_Goal of the exercise_
Down to the final line, print each entry exactly.

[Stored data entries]
[Start of section]

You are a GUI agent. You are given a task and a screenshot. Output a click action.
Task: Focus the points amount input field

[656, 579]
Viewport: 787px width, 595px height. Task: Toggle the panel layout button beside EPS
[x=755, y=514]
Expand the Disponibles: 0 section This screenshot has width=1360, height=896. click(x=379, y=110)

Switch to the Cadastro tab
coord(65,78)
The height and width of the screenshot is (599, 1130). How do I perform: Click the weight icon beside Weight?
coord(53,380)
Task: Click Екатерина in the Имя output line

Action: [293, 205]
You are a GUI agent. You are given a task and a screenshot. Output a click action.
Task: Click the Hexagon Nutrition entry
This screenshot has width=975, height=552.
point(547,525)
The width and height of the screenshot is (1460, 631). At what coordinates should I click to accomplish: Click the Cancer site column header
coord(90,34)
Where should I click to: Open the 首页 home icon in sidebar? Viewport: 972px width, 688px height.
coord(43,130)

[End of section]

_Task result_
You are a GUI agent. You are given a task and a screenshot. Output a click action.
Task: Focus the points amount input field

[656, 579]
Viewport: 787px width, 595px height. Task: Toggle the panel layout button beside EPS
[x=755, y=514]
Expand the Disponibles: 0 section This screenshot has width=1360, height=896. click(x=379, y=110)

Switch to the Cadastro tab
coord(65,78)
The height and width of the screenshot is (599, 1130). How do I perform: Click the weight icon beside Weight?
coord(53,380)
Task: Click Екатерина in the Имя output line

Action: [293, 205]
You are a GUI agent. You are given a task and a screenshot. Output a click action.
Task: Click the Hexagon Nutrition entry
This screenshot has width=975, height=552.
point(547,525)
The width and height of the screenshot is (1460, 631). At what coordinates should I click to accomplish: Click the Cancer site column header
coord(90,34)
Where should I click to: Open the 首页 home icon in sidebar? Viewport: 972px width, 688px height.
coord(43,130)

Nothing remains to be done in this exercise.